If you’re anything like us, you’re firmly in denial about the end of the weekend. Put off the inevitable and hunker down with one of these absorbing novels that we haven’t been able to stop thinking about.
STARTUP BY DOREE SHAFRIR
Shafrir’s novel is a sharply observant, funny read about life in the tech scene in Silicon Alley. If you’ve spend any time working at a startup, you’ll love the tech speak and recognize the relentless chase for clicks, users and venture money. The plot is a bit light on substance, though, which makes Startup a breezy, fun read with the staying power of a social media post.
THE STARS ARE FIRE BY ANITA SHREVE
Anita Shreve does it again in The Stars Are Fire, a satisfying read about a woman in Maine trying to support her family after her husband disappears in a massive fire. Shreve is a master storyteller, and The Stars Are Fire unspools beautifully as Grace slowly earns her independence, only to see it threatened when circumstances suddenly change. This one is hard to put down.

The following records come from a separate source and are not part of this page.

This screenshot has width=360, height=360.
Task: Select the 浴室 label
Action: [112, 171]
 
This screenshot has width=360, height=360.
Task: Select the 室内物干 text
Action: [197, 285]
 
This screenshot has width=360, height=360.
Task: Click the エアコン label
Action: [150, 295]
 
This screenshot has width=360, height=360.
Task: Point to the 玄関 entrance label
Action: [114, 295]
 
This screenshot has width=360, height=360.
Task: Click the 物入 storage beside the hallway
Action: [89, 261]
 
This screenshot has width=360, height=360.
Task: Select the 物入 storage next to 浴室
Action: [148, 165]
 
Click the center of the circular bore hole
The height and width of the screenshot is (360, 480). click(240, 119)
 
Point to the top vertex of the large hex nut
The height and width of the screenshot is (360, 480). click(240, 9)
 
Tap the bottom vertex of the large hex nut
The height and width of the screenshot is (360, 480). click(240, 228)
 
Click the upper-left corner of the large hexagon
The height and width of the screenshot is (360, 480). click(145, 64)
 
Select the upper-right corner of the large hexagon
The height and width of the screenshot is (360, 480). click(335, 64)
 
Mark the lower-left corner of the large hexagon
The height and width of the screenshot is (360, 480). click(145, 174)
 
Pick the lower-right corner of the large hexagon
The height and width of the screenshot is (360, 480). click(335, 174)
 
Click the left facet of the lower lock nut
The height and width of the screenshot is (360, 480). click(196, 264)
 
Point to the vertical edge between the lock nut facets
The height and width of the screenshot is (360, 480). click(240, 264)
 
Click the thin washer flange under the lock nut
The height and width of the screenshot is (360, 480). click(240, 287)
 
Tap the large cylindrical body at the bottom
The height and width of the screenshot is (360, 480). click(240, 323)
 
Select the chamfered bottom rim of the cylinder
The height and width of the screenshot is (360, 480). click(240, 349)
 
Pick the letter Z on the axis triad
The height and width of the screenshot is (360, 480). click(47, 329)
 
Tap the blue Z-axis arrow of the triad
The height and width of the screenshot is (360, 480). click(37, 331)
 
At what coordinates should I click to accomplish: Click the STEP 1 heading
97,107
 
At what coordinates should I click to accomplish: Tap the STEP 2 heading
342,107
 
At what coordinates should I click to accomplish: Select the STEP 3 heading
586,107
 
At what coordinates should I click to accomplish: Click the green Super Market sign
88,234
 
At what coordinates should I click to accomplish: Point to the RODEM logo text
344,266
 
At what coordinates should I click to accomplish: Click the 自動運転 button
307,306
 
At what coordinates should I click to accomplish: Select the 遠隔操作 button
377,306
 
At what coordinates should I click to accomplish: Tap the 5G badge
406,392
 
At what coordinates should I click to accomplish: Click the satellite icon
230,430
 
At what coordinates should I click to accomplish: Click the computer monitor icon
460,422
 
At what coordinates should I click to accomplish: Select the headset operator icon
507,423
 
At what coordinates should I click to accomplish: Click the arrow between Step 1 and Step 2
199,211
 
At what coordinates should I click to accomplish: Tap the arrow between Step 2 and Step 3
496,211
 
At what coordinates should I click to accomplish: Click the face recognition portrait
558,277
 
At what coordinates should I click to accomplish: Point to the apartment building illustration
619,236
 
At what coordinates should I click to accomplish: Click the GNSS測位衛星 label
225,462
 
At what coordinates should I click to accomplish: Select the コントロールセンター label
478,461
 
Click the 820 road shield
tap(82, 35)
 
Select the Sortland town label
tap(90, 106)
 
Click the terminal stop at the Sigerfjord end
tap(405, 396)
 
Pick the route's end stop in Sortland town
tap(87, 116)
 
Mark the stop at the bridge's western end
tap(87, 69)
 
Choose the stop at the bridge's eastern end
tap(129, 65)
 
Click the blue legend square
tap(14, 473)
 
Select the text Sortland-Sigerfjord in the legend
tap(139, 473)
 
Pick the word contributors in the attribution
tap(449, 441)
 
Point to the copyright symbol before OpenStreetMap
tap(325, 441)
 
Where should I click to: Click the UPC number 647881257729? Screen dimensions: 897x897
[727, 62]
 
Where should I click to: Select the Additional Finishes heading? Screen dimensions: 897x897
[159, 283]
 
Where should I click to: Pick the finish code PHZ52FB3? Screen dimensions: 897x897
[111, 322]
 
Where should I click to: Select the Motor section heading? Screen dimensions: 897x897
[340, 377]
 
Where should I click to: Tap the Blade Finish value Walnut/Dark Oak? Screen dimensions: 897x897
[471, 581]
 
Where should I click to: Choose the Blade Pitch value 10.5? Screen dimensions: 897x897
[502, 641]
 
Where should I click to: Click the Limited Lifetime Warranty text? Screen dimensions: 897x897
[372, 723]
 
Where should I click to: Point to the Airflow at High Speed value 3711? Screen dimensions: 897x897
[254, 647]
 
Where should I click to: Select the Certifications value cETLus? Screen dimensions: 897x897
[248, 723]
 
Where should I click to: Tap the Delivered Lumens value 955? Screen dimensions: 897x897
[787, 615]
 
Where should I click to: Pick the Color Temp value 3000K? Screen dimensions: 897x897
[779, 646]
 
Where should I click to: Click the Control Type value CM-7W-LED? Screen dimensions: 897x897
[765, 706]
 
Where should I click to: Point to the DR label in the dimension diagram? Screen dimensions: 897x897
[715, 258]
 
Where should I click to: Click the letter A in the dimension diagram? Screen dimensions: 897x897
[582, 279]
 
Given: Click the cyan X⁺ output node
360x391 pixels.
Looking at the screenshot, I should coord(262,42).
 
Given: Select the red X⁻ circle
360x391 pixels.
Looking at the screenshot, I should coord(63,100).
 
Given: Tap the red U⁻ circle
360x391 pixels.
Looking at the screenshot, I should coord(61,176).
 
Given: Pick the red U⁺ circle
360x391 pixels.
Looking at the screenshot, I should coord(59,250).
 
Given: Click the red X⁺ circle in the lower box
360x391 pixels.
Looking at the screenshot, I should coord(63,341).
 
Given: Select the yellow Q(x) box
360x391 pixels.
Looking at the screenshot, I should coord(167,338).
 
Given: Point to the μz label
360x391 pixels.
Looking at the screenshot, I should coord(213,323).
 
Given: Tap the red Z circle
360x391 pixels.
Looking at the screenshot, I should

OUR SHORT HISTORY BY LAUREN GRODSTEIN
Our Short History by Lauren Grodstein takes on the imaginable: a single mother facing a terminal illness and the prospect of leaving her young son behind. Karen does her best to prepare her son – and herself – for her inevitable death, while navigating fraught waters when her son’s father re-enters her life after 9 years. Grodstein’s book, while sad, is also funny and deeply honest.
THE ARRANGEMENT BY SARAH DUNN
In Sarah Dunn’s capable hands a ho-hum suburban marriage deftly explores what happens when the couple decides to open it up to a third party for six months. The Arrangement is smart, funny and well-written—with familiar relationships and textured characters. A perfect summer read for fans of books about marriage and relationships.
PERFECT LITTLE WORLD BY KEVIN WILSON
Perfect Little World by Kevin Wilson is about the Infinite Family Project, a community of parents who have decided to raise their children together in a group setting run by a researcher and funded by an eccentric billionaire. Wilson explores the complications of such an arrangement, as its inhabitants make some bad decisions but ultimately try to make it work as a family. Perfect Little World is a thoughtful, well-written novel.